Germans built labor camps in occupied Poland. The SS ran one in Trawniki. The camp initially served as an Auffanglager für Flüchtlinge, a holding center for refugees, and then turned into the SS-Ausbildungslager-Trawniki training facility where Ukrainian volunteers were trained by the SS and then enrolled as auxiliaries, colloquially known as Hiwis.

Trawniki became an Operation Reinhard extermination camp. Trawniki Hiwis served in the Sonderkommando guard units and operated the gas chamber. Almost all Trawniki guards were involved in shooting, beating, and terrorizing Jews.
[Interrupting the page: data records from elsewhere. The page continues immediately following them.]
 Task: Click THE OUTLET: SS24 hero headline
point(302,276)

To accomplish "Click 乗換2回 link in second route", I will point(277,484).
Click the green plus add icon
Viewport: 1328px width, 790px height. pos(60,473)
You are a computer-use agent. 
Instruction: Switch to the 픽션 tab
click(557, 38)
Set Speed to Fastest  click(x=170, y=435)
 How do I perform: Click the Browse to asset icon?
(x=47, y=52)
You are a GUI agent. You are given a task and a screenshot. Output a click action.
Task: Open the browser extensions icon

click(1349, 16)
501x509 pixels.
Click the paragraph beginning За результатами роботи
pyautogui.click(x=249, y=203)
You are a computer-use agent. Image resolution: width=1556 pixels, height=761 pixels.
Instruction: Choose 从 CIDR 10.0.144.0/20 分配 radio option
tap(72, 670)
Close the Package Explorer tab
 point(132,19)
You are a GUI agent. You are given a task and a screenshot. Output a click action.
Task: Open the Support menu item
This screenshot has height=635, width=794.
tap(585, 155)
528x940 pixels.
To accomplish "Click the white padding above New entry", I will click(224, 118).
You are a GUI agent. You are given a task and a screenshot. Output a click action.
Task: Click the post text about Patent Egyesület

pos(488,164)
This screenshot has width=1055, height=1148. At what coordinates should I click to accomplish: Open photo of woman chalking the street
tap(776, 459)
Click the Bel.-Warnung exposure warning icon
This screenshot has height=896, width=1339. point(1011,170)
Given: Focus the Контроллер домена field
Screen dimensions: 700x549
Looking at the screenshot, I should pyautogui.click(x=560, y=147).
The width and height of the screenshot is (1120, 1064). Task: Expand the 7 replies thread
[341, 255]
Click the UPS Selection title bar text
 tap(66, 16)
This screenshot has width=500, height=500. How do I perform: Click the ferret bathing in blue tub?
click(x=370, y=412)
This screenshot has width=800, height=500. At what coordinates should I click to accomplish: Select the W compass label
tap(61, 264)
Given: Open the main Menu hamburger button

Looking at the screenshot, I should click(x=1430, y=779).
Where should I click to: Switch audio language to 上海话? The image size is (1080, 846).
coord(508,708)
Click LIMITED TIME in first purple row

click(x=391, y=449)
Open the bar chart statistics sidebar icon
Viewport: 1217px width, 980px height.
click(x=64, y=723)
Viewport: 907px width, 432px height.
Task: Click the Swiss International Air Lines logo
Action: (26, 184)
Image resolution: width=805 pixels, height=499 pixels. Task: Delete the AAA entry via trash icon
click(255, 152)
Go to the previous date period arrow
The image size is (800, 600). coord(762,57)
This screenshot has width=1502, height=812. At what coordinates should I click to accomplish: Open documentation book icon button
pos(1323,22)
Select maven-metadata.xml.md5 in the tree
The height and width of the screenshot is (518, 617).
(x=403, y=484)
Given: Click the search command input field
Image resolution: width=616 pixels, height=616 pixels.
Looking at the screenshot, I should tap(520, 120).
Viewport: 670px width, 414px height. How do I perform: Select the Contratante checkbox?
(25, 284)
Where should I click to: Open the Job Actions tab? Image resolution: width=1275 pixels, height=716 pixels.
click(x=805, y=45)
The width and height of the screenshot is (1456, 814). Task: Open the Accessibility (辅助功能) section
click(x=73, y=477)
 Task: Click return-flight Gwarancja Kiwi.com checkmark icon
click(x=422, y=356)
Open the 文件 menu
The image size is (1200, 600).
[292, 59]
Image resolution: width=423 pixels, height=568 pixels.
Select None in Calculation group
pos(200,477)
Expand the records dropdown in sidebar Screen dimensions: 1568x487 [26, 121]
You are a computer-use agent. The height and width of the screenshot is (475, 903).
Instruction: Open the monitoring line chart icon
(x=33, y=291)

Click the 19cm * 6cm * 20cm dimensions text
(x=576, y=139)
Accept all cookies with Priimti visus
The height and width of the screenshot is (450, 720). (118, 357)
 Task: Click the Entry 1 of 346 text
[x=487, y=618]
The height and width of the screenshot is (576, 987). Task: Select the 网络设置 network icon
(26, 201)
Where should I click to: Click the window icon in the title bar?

Russian historian Sergei Kudryashov studied the Trawniki men at death camps and said that there was little sign among them of attraction to National Socialism ideals and that most had volunteered in order to get out of POW camps and/or because of self-interest. On the other hand, Holocaust historian Christopher R. Browning wrote that Hiwis "were screened on the basis of their anti-Communist beliefs and hence almost invariably were anti-Semites."

According to evidence later presented at his deportation hearings, Palij served in the Streibel Battalion, guarding forced laborers who made uniforms and brushes. On 3 November 1943, an estimated 6,000 Jews at the camp were executed in a single day, which Browning called "the largest killing operation against Jews in the entire war."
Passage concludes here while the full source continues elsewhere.